Depending on your setting, you may want to check out TheraOffice. I have used the system for a year and I am able to produce nice documentation, fell evals, etc and the start up / subscription fees are minimal. Especially if you consider cost vs. transcription.

Eric




Karie -> Re: Plan of Care form (February 16, 2007 5:21:00 PM)

Ken,

Yes I do, plan of care is based on my evaluation so it's all one document and then I give them a scrip to send back signing they agree with the plan of care as stated on the evaluation dated....

I use documentation software as well and thus I don't have down time with transciptionists.

Karie




ysumpt2006 -> Re: Plan of Care form (February 17, 2007 4:32:00 AM)
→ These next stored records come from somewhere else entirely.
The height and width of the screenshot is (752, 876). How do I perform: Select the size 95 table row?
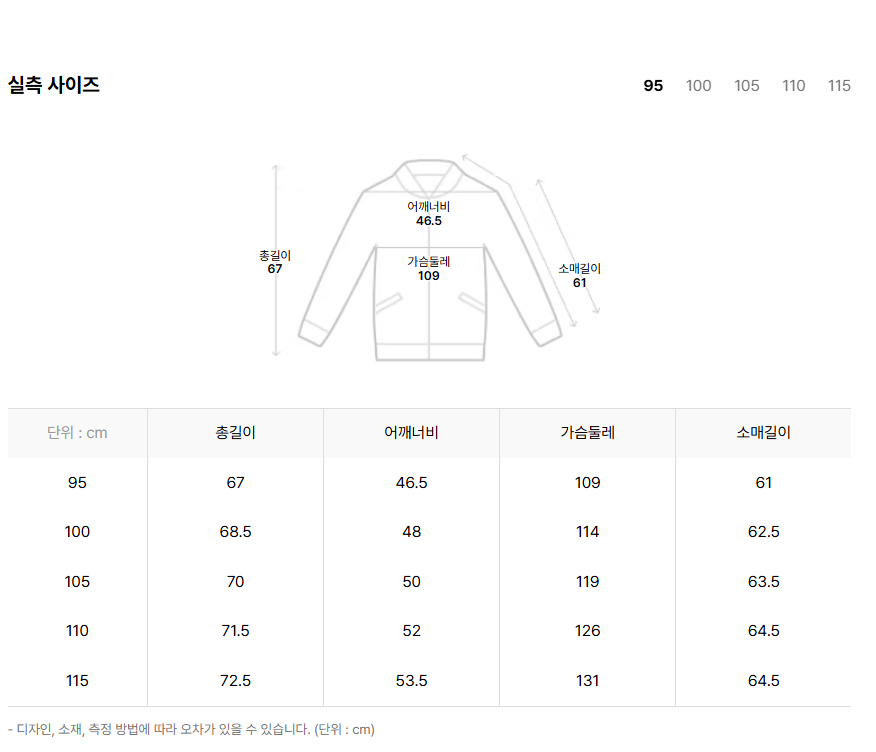point(429,483)
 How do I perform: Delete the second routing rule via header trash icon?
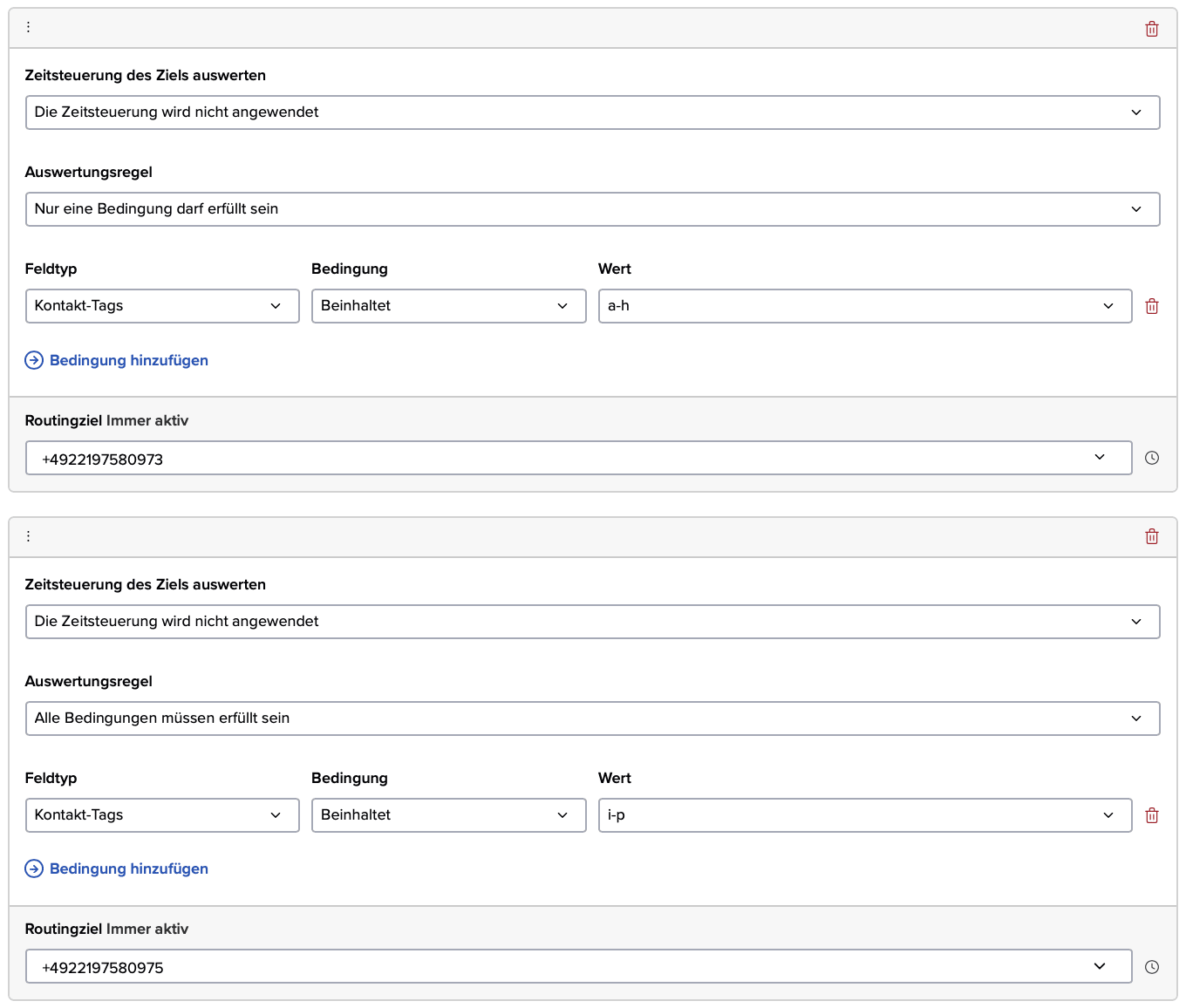click(1151, 536)
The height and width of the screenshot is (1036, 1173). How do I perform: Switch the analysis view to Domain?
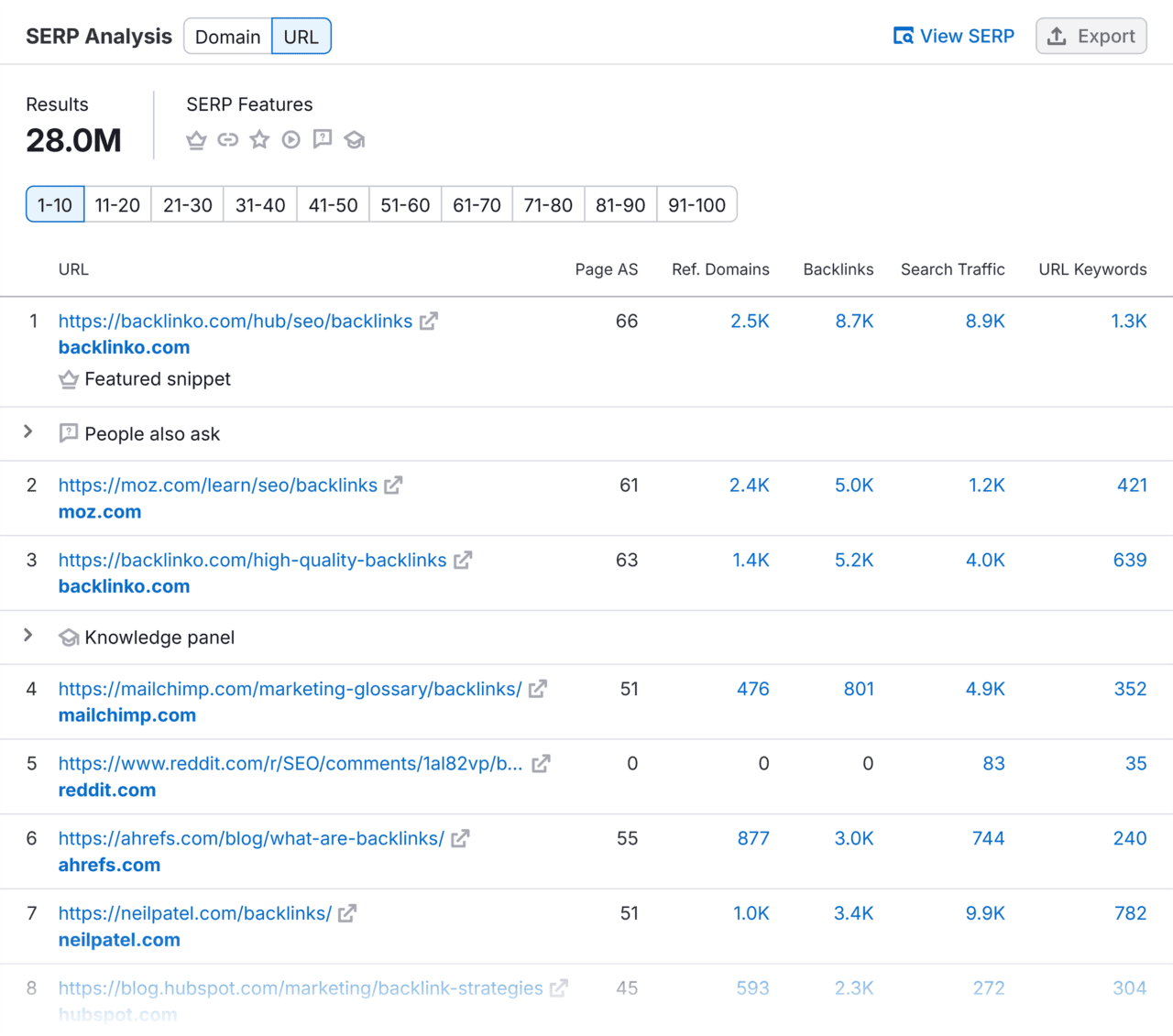click(x=227, y=36)
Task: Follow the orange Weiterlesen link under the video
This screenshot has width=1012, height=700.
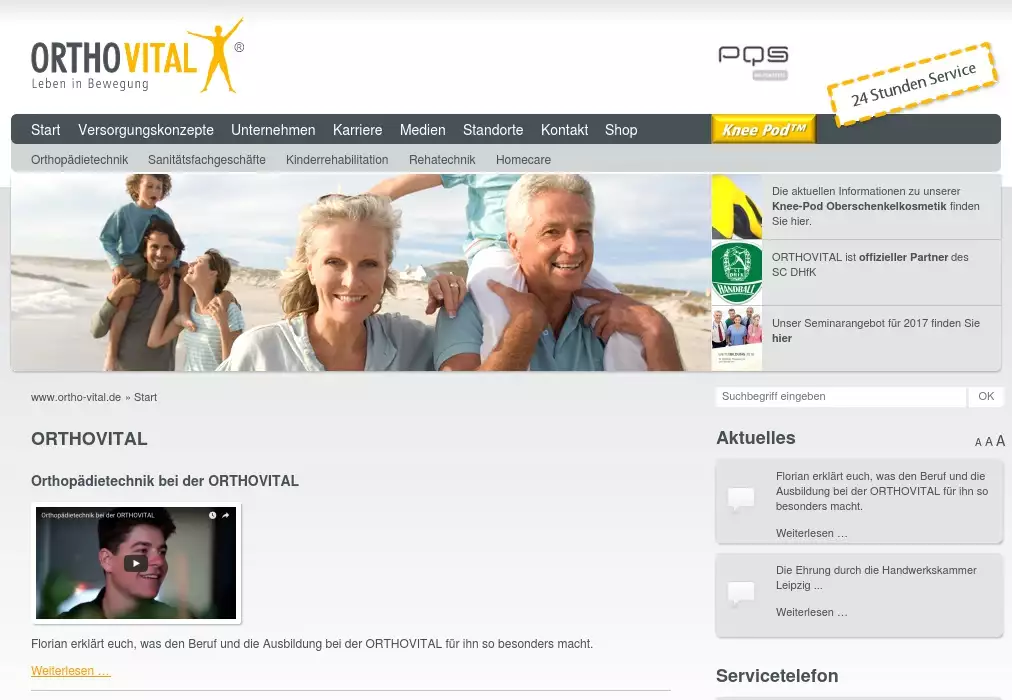Action: click(x=71, y=671)
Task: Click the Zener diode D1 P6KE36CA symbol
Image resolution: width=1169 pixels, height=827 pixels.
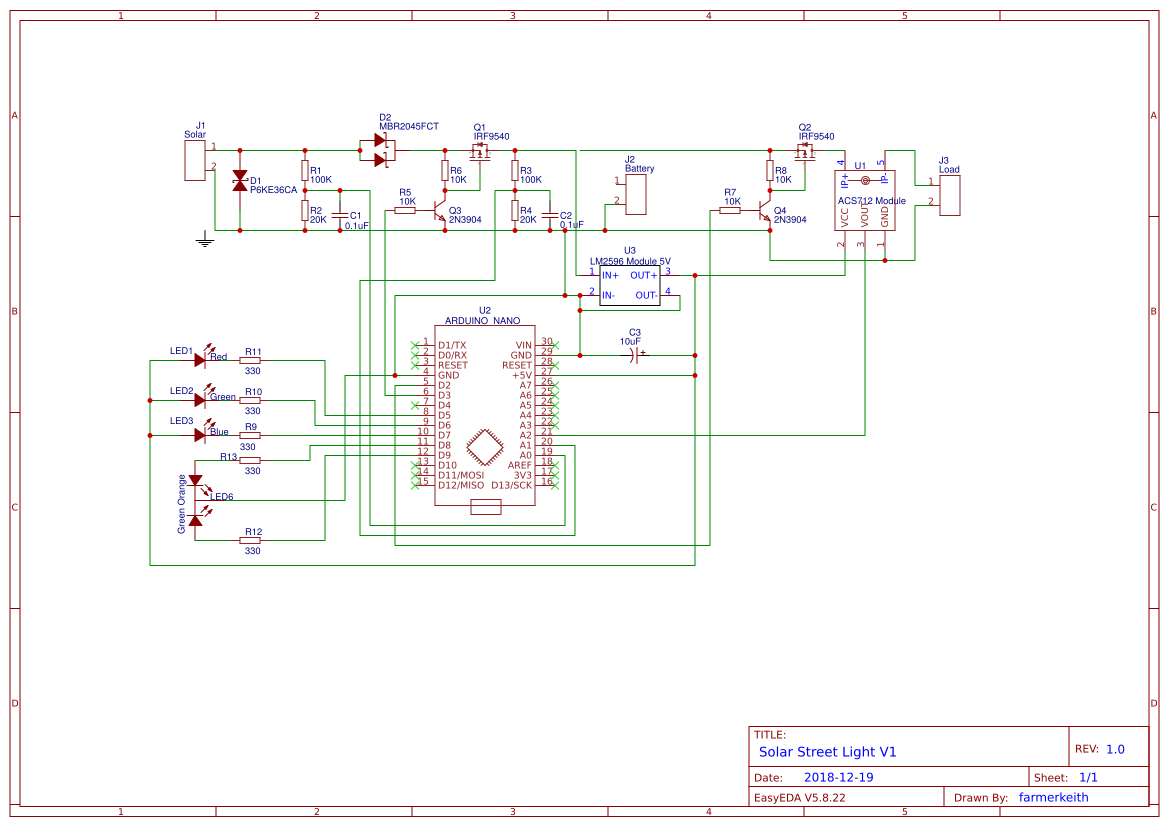Action: click(240, 180)
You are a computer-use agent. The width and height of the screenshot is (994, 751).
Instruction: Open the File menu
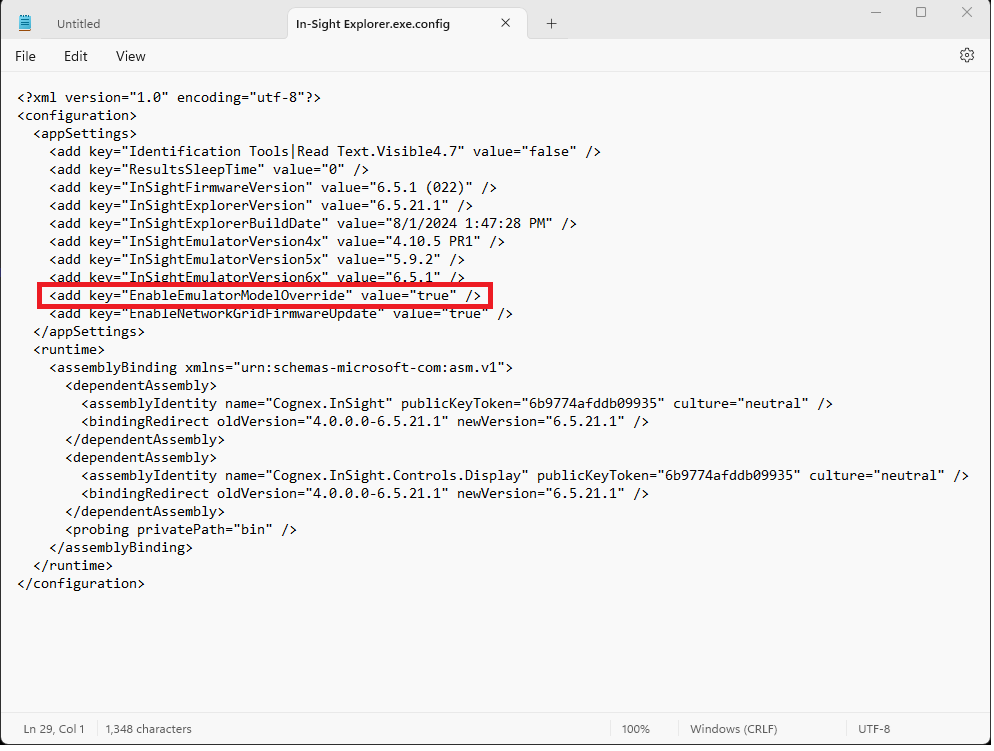coord(25,57)

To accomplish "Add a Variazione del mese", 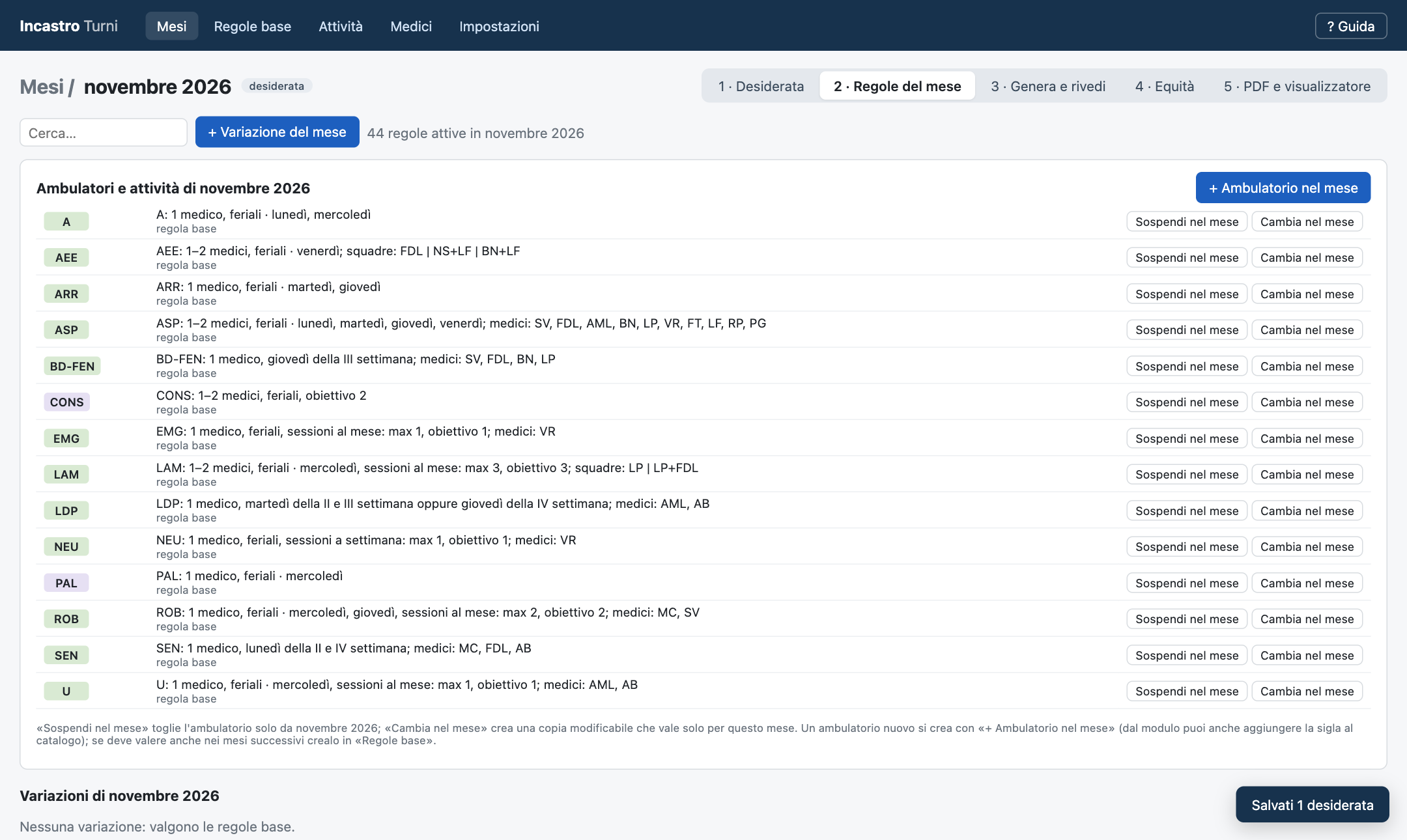I will (x=277, y=132).
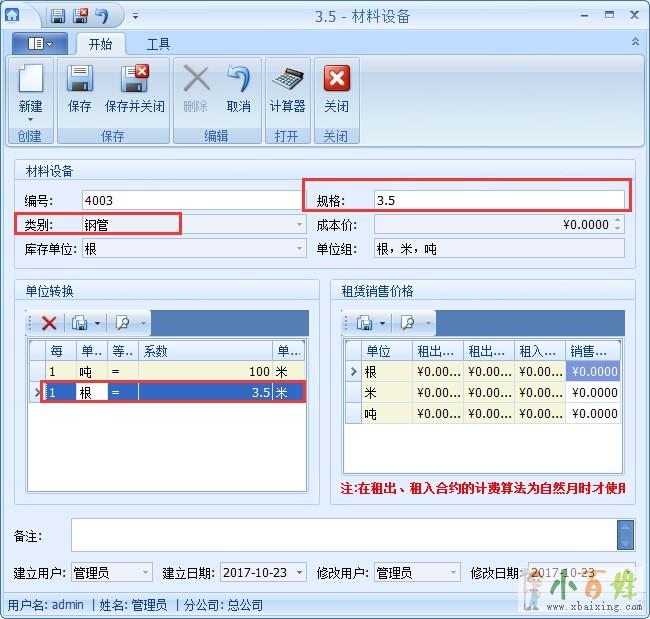Click the 新建 (New) ribbon button
650x619 pixels.
tap(30, 90)
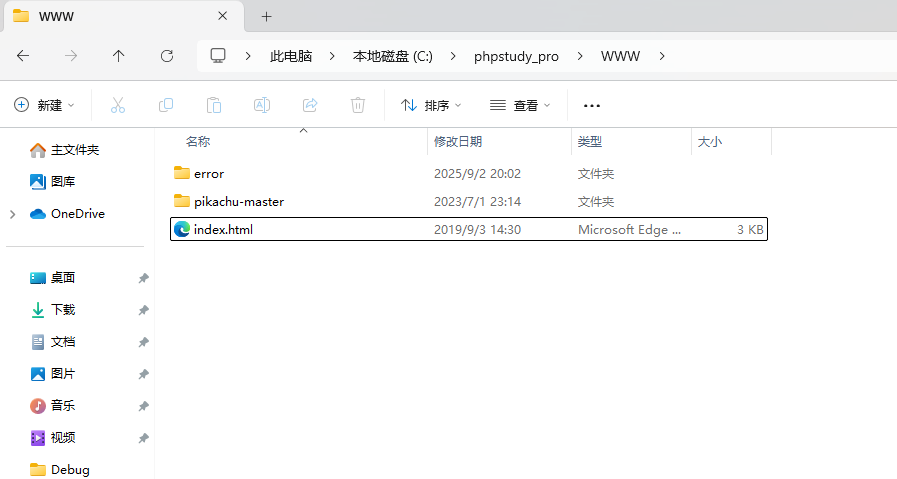Refresh the current folder view
The width and height of the screenshot is (897, 479).
(x=167, y=56)
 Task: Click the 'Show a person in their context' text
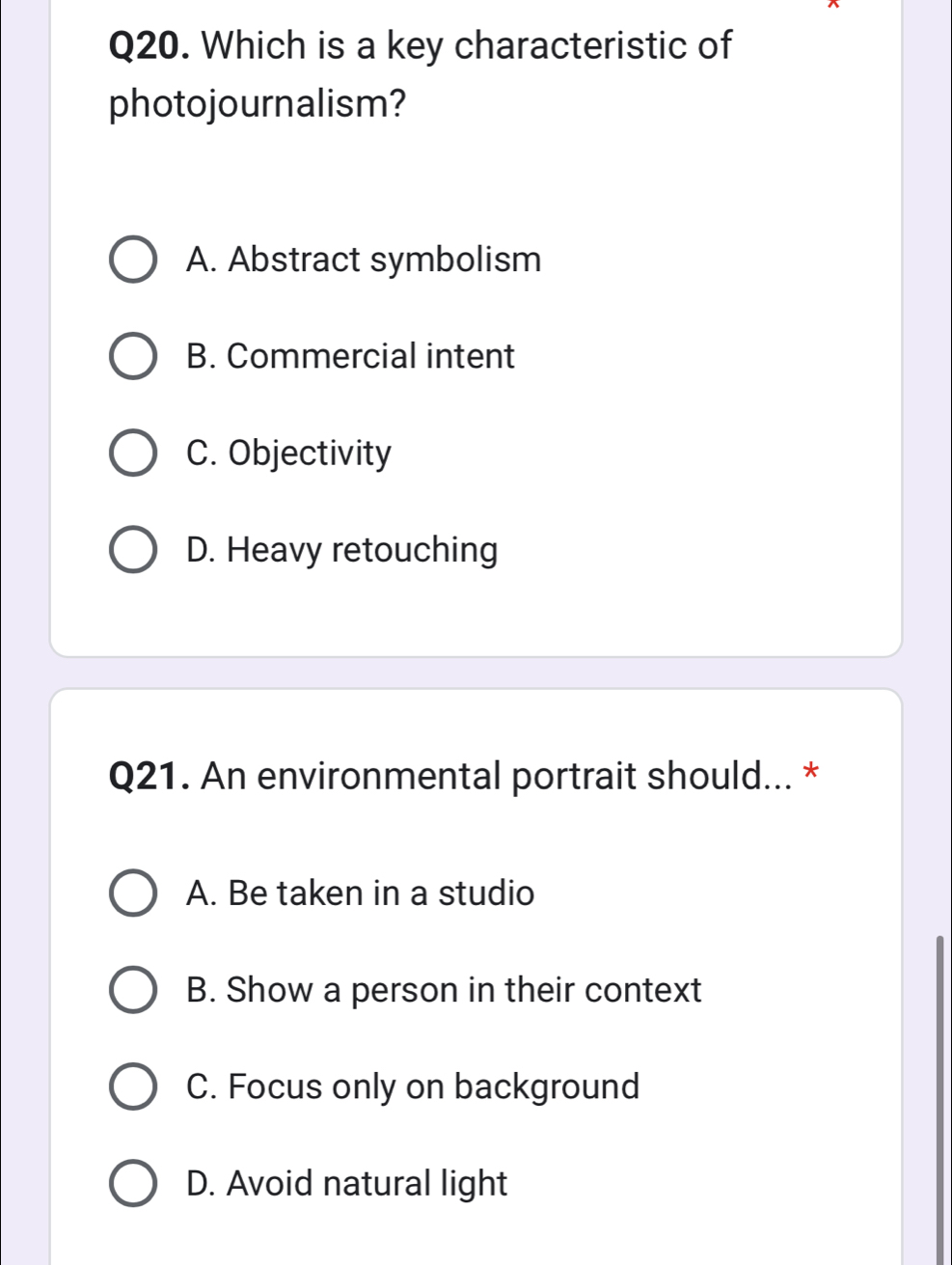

The down time with the transcriptionist is what is killing me. Our transcriptionist has to handle daily notes, evals, progress notes, etc for 12 therapists. Now we don't all work on the same day, but she gets backed up a lot. Heck, evals have a 2 or 3 week back log.

Of course, I work for a hospital system outpatient clinic so a change is almost never gonna happen.




SJBird55 -> Re: Plan of Care form (February 18, 2007 2:34:00 AM)

Maybe it's time for changes in your system to compare the cost of going electronic (and there might be financial incentives awarded based on Bush's goal)?




ysumpt2006 -> Re: Plan of Care form (February 18, 2007 4:24:00 AM)

I would love to do a change, that's for sure. This is my first experience with dictation and the back-up associated with it.

The other parts of the clinic I'm in either types in their own evals or uses electronic dictation.

Daily notes aren't bad, but evals are.

I've already made good changes to this clinic (and I'm a new grad), but not sure how to approach the changes I think would be good for dictation.




Andrew M. Ball PT PhD -> Re: Plan of Care form (February 18, 2007 5:38:00 AM)

We use digital transcription, encript the data with HIPPA compliant software, send the audio file over the internet, and the transcriptionist usually has the eval back within 24 to 48 hours. We happen to use someone local who works through the night and sleeps during the day, but given appropriate adherance to legal and data protection standards, there's no reason why someone in a different time zone (or around the world for that matter), couldn't transcribe while the therapist is otherwise fast asleep. That way your turn-around might be overnight.

My bigger problem is the speed with which MD's/DO's sign off on procedures that, at least in my state, I can't do without MD/DO prior authorization . . . such as ionto, phono, or spinal manipulation.